Motor Valley
Ducati 916, fascino senza tempo
“La moto più bella degli ultimi 50 anni”: così nel 2014 la rivista britannica Motorcycle News, una delle più importanti del settore, incoronò la Ducati 916; questo a dimostrazione di come, a un ventennio dalla sua nascita, il prodotto di Borgo Panigale non avesse perso un briciolo della sua eleganza. Anche oggi, ormai 30 anni dopo il suo lancio nel 1994, non è passata di moda, e rimane uno degli esemplari più iconici, sia per bellezza che per prestazioni, della casa bolognese.
Il capolavoro di Tamburini
La mente che sta dietro alla 916 è quella di Massimo Tamburini, storico direttore della Cagiva, azienda che all’epoca gestiva anche la casa di Borgo Panigale. Un perfezionista, il cui modo di lavorare è stato spesso paragonato a quello di uno scultore, minuzioso e ossessivo nel raggiungere l’eccellenza. Nel progettare la 916, non si accontenta di testare le varie evoluzioni del prototipo in galleria del vento: porta quindi la moto in pista a Misano e a Rimini durante le giornate di pioggia, così da studiare le tracce d’acqua rimaste sulla moto, in modo da osservare il comportamento aerodinamico di ogni componente, con l’obiettivo di migliorare il design. Il dogma del progettista riminese è sempre lo stesso: “Una moto di 750 cc con la potenza di una 1000 e il peso di una 500. L’importante di una moto è che sia leggera”.
Bella e potente
Grazie alle intuizioni di Tamburini, viene progettata una moto estremamente efficiente, soprattutto in pista; l’obiettivo della Ducati, ovvero realizzare una moto più prestazionale di quella precedente, la 888, viene ampiamente raggiunto. Le innovazioni più importanti sono la rimozione degli scarichi laterali, che combinata a una sensibile riduzione della massa, conferisce al nuovo modello una veste aerodinamica incredibilmente performante; altro elemento di novità è rappresentato dal forcellone monobraccio, all’epoca alquanto inusuale, che semplifica la sostituzione della ruota posteriore.
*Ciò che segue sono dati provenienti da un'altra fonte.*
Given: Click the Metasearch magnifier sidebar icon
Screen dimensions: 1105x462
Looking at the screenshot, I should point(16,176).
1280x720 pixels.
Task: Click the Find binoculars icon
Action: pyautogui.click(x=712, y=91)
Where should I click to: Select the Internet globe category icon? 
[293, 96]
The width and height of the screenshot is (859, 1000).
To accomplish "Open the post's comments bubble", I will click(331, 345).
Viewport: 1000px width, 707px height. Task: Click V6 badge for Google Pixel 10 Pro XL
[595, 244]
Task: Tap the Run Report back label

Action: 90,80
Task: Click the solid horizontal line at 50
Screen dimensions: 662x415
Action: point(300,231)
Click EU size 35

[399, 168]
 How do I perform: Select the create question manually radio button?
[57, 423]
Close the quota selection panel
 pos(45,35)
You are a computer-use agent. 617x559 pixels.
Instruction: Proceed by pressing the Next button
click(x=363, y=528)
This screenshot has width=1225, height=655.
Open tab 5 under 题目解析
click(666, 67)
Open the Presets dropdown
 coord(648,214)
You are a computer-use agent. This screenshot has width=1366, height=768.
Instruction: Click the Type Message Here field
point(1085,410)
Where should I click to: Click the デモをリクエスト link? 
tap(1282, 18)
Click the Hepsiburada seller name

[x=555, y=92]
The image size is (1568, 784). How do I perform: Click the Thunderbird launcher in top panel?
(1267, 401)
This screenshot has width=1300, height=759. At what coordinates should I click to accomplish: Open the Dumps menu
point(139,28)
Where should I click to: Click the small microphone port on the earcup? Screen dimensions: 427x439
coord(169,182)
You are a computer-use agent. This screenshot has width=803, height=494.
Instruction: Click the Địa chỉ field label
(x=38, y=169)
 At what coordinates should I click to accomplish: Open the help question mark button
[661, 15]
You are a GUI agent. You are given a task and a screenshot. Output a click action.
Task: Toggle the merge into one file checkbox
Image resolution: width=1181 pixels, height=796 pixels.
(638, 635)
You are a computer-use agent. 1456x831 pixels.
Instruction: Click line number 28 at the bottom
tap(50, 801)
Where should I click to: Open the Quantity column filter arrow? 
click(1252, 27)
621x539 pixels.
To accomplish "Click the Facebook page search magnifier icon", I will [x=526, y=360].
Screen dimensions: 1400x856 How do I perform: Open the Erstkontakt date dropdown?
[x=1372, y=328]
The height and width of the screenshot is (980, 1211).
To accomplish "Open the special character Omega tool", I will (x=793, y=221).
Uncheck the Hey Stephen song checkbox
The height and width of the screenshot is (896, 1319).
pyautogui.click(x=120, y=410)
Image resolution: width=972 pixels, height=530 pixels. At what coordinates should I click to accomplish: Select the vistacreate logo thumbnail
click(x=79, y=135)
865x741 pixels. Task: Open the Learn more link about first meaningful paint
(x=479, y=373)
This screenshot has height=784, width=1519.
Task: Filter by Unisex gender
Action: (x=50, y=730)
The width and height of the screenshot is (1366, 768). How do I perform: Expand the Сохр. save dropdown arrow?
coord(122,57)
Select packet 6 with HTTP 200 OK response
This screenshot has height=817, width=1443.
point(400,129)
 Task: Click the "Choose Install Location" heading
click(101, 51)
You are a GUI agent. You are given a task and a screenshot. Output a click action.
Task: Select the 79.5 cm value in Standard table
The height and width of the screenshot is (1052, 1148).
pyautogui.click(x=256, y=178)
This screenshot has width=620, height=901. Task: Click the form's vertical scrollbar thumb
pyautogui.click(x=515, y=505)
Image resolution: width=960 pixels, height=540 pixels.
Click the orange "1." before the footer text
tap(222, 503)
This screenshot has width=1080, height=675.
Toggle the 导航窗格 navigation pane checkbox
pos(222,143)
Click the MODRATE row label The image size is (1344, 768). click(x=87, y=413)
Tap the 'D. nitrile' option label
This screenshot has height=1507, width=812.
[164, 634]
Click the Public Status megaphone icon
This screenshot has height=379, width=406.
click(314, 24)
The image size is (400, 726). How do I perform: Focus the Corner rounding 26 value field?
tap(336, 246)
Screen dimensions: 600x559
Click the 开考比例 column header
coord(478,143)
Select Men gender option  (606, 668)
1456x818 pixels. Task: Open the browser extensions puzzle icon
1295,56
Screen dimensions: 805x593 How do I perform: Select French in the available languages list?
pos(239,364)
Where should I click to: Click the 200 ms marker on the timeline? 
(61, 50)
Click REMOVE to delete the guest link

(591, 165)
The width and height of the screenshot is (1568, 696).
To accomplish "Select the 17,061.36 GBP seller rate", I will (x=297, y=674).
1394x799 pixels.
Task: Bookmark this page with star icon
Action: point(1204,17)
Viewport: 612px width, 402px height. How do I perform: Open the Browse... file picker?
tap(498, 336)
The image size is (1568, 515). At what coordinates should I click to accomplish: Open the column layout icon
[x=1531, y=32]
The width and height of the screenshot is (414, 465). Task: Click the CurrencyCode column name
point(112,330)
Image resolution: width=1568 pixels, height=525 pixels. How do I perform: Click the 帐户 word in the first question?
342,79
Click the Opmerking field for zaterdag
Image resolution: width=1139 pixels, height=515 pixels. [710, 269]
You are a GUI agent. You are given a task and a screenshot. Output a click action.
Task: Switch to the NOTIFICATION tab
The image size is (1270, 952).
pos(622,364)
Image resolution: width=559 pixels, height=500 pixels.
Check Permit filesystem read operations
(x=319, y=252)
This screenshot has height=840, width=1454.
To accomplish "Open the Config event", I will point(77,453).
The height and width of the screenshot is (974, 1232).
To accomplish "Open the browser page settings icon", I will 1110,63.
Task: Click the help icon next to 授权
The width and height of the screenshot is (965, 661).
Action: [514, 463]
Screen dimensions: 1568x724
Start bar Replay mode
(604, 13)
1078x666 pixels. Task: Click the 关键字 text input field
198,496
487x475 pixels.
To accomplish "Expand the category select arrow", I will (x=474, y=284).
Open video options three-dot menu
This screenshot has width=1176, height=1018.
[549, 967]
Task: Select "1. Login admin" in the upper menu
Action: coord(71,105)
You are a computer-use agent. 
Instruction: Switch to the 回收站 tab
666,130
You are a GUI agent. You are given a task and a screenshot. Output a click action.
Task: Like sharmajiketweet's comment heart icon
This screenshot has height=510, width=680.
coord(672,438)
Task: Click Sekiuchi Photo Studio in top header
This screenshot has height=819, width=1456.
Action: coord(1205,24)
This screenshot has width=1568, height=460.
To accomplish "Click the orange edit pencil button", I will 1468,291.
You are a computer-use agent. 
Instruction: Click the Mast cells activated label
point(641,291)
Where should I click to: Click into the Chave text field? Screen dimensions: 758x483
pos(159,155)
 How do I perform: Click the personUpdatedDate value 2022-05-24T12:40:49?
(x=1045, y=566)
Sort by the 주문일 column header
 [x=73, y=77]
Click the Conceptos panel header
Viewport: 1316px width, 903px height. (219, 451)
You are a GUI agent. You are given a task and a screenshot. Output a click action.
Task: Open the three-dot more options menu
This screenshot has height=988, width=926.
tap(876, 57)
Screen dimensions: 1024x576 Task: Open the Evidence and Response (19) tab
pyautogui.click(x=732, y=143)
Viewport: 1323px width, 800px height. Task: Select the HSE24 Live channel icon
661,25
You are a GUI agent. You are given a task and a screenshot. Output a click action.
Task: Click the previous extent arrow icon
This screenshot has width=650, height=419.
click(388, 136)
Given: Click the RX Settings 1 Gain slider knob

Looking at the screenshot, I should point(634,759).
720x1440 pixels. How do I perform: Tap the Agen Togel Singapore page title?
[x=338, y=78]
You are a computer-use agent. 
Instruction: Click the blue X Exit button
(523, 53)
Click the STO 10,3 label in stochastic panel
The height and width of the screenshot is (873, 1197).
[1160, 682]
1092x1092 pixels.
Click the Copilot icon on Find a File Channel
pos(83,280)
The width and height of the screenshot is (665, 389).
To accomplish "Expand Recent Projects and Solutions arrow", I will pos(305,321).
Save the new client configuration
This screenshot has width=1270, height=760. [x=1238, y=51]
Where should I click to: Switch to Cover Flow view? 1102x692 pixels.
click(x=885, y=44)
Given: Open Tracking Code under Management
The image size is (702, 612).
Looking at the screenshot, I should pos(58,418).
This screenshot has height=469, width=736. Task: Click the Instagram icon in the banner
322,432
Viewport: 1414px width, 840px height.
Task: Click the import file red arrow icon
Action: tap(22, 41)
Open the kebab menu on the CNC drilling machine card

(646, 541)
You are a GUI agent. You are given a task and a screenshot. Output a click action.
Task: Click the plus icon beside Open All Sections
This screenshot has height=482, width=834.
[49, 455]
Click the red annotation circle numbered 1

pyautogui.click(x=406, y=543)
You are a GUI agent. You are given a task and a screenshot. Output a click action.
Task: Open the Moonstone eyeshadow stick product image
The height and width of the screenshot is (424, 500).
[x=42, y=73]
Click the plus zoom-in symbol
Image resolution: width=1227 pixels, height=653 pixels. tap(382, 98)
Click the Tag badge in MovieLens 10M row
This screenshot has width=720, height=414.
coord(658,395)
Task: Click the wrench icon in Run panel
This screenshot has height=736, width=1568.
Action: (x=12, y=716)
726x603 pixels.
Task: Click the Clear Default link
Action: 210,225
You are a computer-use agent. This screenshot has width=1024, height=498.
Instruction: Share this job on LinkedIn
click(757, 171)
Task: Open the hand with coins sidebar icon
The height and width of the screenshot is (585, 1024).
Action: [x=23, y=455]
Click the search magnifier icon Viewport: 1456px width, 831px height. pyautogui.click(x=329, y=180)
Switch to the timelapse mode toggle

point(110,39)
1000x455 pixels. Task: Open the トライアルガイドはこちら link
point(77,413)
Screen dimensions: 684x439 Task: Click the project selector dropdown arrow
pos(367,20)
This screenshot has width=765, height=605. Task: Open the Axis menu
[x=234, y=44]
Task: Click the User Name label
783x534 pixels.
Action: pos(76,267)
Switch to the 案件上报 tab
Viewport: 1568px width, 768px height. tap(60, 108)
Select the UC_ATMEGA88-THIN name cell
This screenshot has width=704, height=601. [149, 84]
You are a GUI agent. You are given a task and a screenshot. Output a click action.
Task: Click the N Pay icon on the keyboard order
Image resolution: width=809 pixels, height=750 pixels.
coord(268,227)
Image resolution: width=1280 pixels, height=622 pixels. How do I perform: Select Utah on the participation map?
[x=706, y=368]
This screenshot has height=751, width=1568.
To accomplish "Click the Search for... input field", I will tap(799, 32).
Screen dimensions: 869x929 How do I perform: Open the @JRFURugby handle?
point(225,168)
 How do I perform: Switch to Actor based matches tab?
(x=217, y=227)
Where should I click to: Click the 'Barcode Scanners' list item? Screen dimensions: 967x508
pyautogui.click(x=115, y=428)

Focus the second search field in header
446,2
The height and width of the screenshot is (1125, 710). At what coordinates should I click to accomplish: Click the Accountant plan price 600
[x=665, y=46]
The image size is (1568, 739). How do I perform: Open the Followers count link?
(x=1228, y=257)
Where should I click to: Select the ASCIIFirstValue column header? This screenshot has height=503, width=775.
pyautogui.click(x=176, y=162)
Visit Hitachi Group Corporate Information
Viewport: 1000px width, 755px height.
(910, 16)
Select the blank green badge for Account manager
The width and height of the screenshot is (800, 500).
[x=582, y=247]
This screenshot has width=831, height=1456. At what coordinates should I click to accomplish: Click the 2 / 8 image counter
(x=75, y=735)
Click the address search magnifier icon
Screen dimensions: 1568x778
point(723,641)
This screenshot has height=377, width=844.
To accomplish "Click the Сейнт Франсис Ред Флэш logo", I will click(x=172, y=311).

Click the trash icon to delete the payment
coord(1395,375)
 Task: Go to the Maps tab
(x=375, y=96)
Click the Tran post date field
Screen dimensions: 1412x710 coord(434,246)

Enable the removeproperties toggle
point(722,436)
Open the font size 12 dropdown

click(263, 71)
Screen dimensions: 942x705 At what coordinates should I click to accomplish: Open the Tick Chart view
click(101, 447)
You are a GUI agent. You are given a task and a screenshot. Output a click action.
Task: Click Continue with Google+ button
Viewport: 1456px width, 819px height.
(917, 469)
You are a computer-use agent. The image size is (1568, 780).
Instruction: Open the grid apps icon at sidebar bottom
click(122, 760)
La sella può risultare scomoda nell’uso su strada, ma è perfetta per l’utilizzo su pista: questo evidenzia la vena competitiva della 916. Infine, il telaio a traliccio di tubi, unito a un design moderno con il doppio scarico al di sotto della sella, è la testimonianza del DNA e della tradizione Ducati.
La 916 però non è solo bella: il suo propulsore, un’evoluzione del bicilindrico Desmoquattro, ha una cilindrata di 916 cc, ed è in grado di erogare, nella versione Strada, una potenza di 114 cv a 9000 giri/min; questo consente alla 916 di coprire 400 m in appena 10,7 secondi, nonostante una massa di 198 kg. Ulteriori modifiche vengono effettuate sulla versione SP (Sport production), destinata a correre nel Campionato mondiale Superbike.
I successi in Superbike
La Ducati 916 SP viene dotata di un motore dalla cilindrata maggiorata, inizialmente di 955 cc, che diventano poi 996 cc a partire dal 1996. Viene applicata qualche modifica anche dal punto di vista del design, come l’aggiunta, mirata alla riduzione del peso, di alcuni particolari in fibra di carbonio.
Chiamata a raccogliere la pesante eredità della 888, la 916 risponde subito presente: al suo debutto nel 1994 si laurea immediatamente campione del mondo nelle mani di Carl Fogarty nonostante qualche problema di affidabilità; anche questo difetto viene corretto, e il britannico si ripete nel 1995. L’anno successivo è il turno di Troy Corser, che conquista il titolo sempre su una 916; dopo l’aumento di cilindrata, l’austriaco arriva addirittura a far registrare tempi paragonabili a quelli delle 500 GP due tempi, nonostante la maggior potenza e il minor peso di quest’ultime.
Dopo un 1997 negativo, in cui la moto mostra problemi di guidabilità ed erogazione della potenza, la 916 ispira il prossimo prodotto di Borgo Panigale: si tratta della Ducati 996, sulla quale Carl Fogarty tornerà sul tetto del mondo del 1999.